Following on from windandwaves's message. . .
Quoted text here. Click to load it

What would you say to someone who said: "I think I might benefit from  
changing my car into a motorbike"?  Probably something like "you're  
looking at it the wrong way." Then perhaps (a) Learn what a motorbike is  
good for (b) Learn how to ride it (c) Use whichever mode of transport  
suits whatever you happen to want to do at the time.

If a genie jumped out of a lamp and said "Thou must go on a long and  
dangerous quest" then popped back into his lamp without further  
information would you pack your bags and head off in any direction not  
knowing what you were looking for?  - Probably not.

The bottom line is you have to study the OO subject a bit more by  
reading the basic principles and theory (a little), reading the manual  
(doesn't take long) and experimenting (a bit).

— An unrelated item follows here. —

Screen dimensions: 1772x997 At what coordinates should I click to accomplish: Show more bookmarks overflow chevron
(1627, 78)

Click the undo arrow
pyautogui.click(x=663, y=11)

PETER FOX Not the same since the bra business went bust
2 Tees Close, Witham, Essex.
Gravity beer in Essex  <http://www.eminent.demon.co.uk

Re: why use a class

A good example for OO is the 'Person' class.

All Persons have name, address, telephone number etc.  You create a
class that encapsulartes these variables, with getter and setter
methods for using them.

If you then needed to extend their functionality, for example to have
classes that dealt with Students and Lecturers, you would have half of
the functionality already built.  The student and lecturer classes
would EXTEND or INHERIT (key words to learn about) all of the
functionality of the Person class, but you could add relevent
functionality for the student and lecturer classes
(getCoureseworkResults(), getAttendence() for student for example).

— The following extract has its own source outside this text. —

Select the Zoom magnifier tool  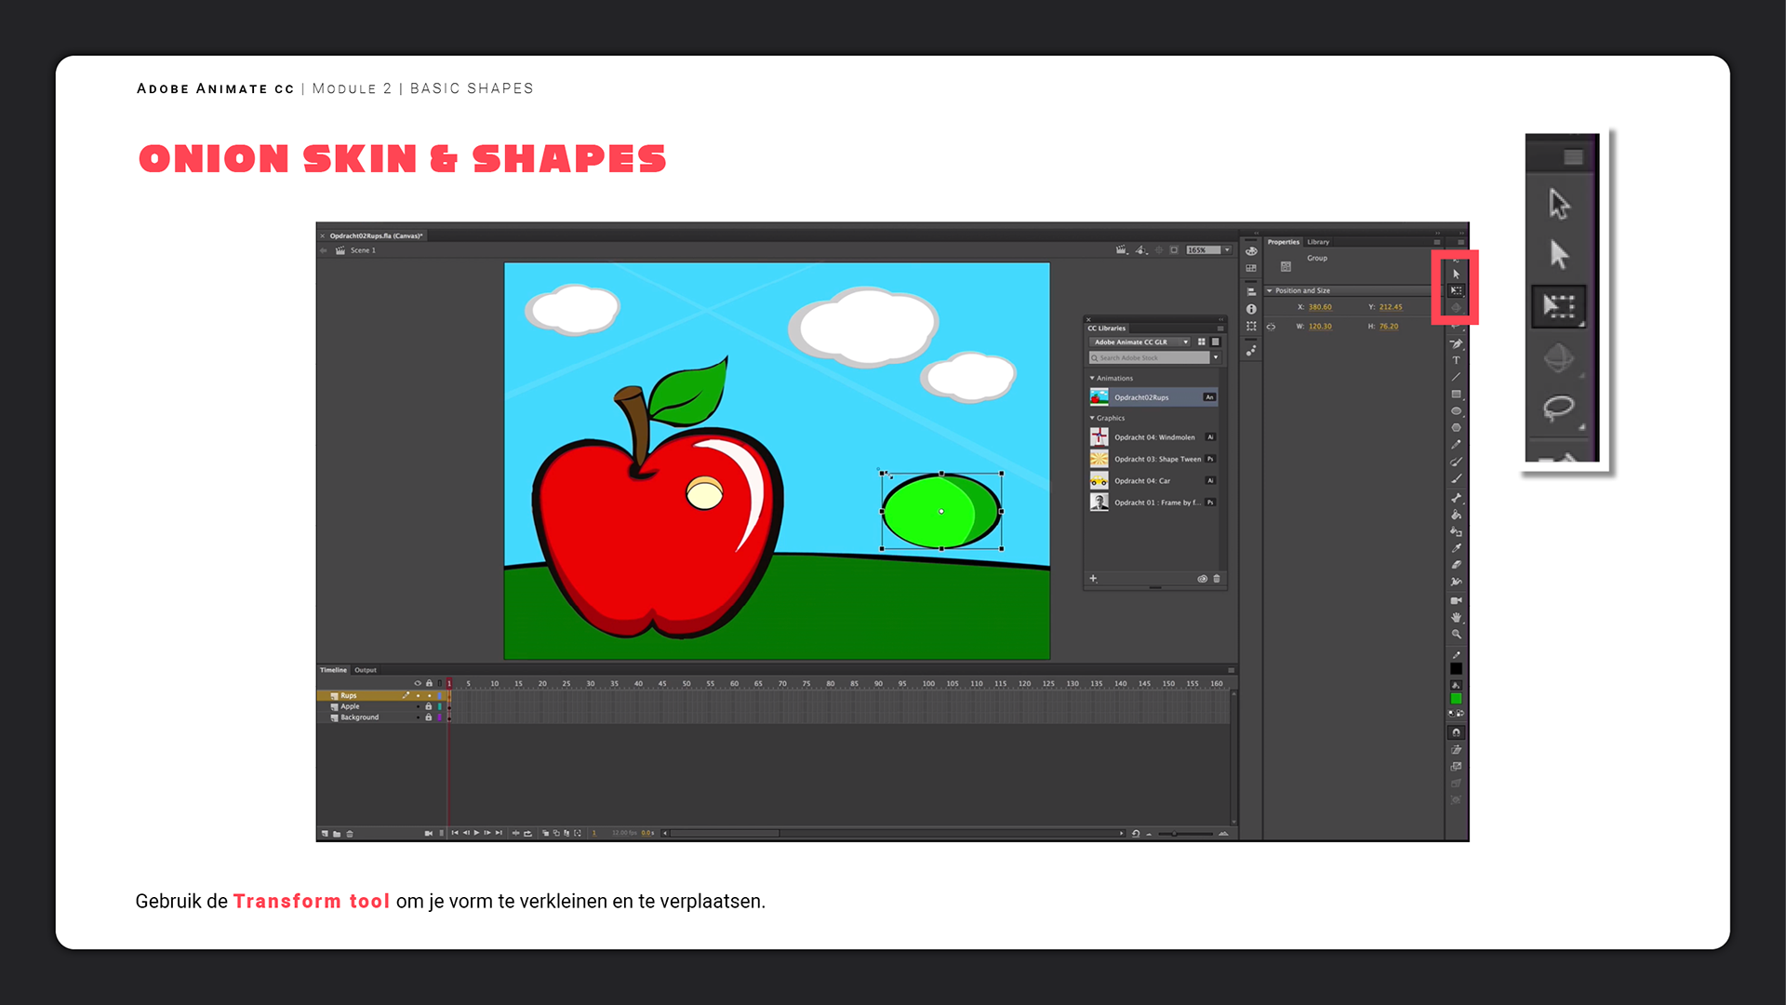[x=1456, y=634]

An exampe for PHP; you could create some sort of SQL writing class,
then create SUBCLASSES for Oracle, MySQL and Postregsql integration -
the SQL development would be inherited from the SQL writing class but
the bit that communicates with the db and executes the SQL would be
developed in the SUB CLASS (also known as CHILD CLASS).

The key strength is in maintainability.  If you had just written the
SQL writing code and copy and pasted it into 3 functions for writing to
the various DBMS and you found an error, you would have to correc it in
3 places.  If you had created a set of classes, then you would only
have to update it in one place.

Now in PHP with include files you *can* possibly achieve a similar
level of reusablity (I can't think why not but my gut instinct tells me
it must be flawed in some way), but OO is a nice and neat way of
achieving it.

The beauty of OO from a conceptual perspective is that you can model a
project in terms of things that can relate to the real world; persons,
chairs, products and so on.  It can help in understanding how these
things interact and therfore in assists in planning the code.

Have a look at class diagrams and UML for some ways of modelling and
planning code - the bigger the project the more the benefit is from
approaching the development in a formal and structured way.